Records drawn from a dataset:
"""

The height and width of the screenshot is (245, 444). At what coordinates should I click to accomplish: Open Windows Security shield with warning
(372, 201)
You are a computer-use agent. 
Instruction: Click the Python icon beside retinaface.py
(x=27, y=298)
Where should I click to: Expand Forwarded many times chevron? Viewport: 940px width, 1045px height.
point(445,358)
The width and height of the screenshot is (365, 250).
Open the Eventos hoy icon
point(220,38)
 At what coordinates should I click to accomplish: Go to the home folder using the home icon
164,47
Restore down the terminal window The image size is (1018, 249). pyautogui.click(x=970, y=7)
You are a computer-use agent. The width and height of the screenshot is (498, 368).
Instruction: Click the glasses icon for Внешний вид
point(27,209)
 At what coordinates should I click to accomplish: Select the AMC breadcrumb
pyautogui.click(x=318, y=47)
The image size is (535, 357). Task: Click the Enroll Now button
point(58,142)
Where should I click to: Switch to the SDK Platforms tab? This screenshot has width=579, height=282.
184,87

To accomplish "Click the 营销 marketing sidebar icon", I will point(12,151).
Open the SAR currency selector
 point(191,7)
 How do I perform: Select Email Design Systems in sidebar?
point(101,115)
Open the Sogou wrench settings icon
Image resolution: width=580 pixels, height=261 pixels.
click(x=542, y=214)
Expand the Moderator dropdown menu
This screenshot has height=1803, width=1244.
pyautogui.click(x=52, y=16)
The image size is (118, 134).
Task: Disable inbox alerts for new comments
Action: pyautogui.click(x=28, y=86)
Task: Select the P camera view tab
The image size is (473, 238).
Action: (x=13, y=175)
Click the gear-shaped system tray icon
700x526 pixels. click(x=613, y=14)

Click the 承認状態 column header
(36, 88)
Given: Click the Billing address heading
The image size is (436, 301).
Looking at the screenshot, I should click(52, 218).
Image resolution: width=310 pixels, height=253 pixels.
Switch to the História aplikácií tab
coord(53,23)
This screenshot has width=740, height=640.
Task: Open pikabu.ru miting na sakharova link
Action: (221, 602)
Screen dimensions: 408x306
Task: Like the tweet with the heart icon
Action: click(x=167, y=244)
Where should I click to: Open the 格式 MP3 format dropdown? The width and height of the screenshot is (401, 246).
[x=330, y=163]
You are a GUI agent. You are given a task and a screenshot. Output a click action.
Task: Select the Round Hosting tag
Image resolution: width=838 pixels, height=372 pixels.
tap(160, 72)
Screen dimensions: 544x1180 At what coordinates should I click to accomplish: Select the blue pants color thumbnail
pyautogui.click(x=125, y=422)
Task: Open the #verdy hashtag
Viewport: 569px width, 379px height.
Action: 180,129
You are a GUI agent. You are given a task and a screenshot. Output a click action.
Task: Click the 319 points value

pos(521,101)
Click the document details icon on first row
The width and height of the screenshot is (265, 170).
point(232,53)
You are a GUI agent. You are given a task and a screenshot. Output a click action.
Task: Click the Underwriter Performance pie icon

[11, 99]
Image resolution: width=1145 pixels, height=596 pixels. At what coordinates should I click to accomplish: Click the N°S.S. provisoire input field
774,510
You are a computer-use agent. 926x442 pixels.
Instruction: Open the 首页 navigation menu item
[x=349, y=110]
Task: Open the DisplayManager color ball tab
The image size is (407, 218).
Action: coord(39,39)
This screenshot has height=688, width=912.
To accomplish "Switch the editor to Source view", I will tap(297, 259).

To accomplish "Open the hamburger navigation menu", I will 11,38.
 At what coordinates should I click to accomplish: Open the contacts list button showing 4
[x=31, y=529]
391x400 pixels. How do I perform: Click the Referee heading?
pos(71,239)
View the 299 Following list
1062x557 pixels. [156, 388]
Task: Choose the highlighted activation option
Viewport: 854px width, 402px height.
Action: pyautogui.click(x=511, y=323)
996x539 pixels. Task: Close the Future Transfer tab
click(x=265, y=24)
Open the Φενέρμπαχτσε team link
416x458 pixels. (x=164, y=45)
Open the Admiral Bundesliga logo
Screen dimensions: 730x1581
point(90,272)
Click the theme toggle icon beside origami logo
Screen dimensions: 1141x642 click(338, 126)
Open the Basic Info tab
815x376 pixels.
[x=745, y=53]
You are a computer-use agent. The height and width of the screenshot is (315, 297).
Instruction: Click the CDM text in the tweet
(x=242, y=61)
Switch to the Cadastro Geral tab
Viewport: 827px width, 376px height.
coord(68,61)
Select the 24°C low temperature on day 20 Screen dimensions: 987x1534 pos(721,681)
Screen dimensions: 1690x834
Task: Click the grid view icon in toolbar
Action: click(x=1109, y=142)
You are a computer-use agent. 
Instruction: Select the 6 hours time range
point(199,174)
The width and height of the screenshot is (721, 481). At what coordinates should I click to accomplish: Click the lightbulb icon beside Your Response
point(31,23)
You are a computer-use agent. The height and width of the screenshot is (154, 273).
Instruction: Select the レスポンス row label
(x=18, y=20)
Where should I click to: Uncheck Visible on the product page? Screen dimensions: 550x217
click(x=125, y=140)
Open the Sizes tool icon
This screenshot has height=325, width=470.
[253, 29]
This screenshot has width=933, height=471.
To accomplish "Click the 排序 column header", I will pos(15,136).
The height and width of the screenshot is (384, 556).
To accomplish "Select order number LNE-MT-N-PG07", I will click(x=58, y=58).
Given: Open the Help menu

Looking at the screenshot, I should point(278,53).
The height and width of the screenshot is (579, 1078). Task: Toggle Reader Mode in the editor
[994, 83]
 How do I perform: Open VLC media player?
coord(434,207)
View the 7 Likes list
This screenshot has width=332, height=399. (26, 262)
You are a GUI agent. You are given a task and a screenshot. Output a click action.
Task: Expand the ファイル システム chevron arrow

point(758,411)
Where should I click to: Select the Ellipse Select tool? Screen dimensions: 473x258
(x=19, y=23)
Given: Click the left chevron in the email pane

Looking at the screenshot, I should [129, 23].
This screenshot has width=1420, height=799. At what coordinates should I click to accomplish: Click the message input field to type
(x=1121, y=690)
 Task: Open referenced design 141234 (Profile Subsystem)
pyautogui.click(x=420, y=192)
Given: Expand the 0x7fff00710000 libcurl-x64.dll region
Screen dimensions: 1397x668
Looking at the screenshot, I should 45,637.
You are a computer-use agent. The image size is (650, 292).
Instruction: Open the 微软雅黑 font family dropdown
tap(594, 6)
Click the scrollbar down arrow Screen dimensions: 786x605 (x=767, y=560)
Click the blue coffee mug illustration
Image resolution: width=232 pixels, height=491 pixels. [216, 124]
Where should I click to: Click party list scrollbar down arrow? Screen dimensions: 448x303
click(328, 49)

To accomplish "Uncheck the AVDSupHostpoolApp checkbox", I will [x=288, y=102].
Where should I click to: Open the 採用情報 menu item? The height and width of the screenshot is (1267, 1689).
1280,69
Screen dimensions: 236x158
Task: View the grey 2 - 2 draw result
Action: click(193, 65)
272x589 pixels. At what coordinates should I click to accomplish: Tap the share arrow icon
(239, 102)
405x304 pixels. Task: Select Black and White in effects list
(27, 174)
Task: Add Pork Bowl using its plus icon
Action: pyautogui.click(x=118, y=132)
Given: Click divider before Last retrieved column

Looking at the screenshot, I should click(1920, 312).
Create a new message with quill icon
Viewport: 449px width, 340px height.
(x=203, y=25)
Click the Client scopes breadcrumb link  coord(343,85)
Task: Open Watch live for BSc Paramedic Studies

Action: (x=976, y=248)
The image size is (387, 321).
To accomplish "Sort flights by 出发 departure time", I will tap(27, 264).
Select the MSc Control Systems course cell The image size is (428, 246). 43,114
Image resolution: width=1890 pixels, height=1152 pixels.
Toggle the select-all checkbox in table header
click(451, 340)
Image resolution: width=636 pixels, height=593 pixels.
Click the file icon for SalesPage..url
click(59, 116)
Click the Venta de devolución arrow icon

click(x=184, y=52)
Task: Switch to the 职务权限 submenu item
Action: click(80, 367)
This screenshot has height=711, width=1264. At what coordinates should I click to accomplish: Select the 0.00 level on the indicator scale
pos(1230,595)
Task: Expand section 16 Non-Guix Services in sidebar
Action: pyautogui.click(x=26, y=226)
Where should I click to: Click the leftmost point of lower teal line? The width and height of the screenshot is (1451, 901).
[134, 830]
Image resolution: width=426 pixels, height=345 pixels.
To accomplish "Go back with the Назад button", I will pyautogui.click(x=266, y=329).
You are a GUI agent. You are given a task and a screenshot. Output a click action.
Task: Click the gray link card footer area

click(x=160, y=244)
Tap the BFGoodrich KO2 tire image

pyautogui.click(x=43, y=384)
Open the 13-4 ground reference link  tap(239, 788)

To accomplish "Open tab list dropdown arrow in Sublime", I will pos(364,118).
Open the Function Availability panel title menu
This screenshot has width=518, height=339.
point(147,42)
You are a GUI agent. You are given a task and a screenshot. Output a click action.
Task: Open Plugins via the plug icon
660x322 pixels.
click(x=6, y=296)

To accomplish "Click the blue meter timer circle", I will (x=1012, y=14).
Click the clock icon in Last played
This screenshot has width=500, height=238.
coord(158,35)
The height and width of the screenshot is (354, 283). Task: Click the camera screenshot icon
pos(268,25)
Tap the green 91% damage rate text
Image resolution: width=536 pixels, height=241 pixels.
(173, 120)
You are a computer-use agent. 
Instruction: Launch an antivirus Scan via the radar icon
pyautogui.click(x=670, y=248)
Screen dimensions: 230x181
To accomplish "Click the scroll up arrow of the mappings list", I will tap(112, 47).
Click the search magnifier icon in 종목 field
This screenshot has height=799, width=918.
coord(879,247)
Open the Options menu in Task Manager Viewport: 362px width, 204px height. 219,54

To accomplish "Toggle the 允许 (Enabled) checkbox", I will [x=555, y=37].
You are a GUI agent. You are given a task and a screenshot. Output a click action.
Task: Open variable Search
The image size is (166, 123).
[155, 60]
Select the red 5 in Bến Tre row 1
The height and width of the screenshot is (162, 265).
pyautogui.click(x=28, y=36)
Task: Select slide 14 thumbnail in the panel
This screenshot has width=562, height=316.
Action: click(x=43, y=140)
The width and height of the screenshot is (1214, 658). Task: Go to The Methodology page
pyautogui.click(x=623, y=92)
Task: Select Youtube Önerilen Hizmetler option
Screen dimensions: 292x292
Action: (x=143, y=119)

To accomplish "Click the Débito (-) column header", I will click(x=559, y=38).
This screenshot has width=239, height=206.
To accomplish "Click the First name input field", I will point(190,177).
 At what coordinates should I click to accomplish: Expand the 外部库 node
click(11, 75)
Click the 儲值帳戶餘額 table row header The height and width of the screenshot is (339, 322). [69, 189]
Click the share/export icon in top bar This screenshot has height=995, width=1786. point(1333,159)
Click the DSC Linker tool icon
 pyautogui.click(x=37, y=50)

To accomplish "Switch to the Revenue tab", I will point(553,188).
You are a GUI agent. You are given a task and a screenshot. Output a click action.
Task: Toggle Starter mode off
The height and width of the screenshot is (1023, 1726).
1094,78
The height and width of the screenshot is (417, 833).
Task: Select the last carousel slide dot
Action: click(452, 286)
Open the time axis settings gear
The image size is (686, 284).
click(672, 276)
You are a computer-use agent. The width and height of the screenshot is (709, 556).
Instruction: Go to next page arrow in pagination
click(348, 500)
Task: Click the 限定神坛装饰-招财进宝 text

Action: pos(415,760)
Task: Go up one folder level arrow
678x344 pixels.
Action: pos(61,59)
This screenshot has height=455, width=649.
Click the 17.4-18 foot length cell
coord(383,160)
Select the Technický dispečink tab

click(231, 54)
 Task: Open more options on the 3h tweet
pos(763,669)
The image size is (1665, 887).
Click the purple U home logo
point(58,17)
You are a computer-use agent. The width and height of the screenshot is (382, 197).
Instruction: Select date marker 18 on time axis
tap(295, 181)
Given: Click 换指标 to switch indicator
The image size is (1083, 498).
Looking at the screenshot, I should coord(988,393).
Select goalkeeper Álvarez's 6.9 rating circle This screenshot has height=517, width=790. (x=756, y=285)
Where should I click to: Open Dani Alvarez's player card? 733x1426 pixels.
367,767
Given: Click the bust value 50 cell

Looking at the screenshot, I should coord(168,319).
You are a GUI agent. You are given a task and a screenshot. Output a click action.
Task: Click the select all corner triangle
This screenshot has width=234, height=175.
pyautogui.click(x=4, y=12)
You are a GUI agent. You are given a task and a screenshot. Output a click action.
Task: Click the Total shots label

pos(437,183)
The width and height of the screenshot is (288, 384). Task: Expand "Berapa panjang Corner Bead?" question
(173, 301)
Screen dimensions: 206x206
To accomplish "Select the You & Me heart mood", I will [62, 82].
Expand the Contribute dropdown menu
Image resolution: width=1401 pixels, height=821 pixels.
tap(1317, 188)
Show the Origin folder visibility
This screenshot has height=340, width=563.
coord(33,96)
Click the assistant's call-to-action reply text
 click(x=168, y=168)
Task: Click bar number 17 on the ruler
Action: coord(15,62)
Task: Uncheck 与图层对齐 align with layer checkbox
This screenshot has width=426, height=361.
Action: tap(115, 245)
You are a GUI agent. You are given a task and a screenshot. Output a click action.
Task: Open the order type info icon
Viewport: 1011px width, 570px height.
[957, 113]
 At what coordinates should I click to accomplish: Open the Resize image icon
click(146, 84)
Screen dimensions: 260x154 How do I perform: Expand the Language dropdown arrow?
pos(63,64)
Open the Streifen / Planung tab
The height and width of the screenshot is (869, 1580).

"""

> What you are asked to do
Start with the line above that contains "At what coordinates should I click to accomplish: Expand" and stop after the line that contains "This screenshot has height=455, width=649.". Output those lines exactly, and only those.

> Exercise result
 At what coordinates should I click to accomplish: Expand the 外部库 node
click(11, 75)
Click the 儲值帳戶餘額 table row header The height and width of the screenshot is (339, 322). [69, 189]
Click the share/export icon in top bar This screenshot has height=995, width=1786. point(1333,159)
Click the DSC Linker tool icon
 pyautogui.click(x=37, y=50)

To accomplish "Switch to the Revenue tab", I will point(553,188).
You are a GUI agent. You are given a task and a screenshot. Output a click action.
Task: Toggle Starter mode off
The height and width of the screenshot is (1023, 1726).
1094,78
The height and width of the screenshot is (417, 833).
Task: Select the last carousel slide dot
Action: click(452, 286)
Open the time axis settings gear
The image size is (686, 284).
click(672, 276)
You are a computer-use agent. The width and height of the screenshot is (709, 556).
Instruction: Go to next page arrow in pagination
click(348, 500)
Task: Click the 限定神坛装饰-招财进宝 text

Action: pos(415,760)
Task: Go up one folder level arrow
678x344 pixels.
Action: pos(61,59)
This screenshot has height=455, width=649.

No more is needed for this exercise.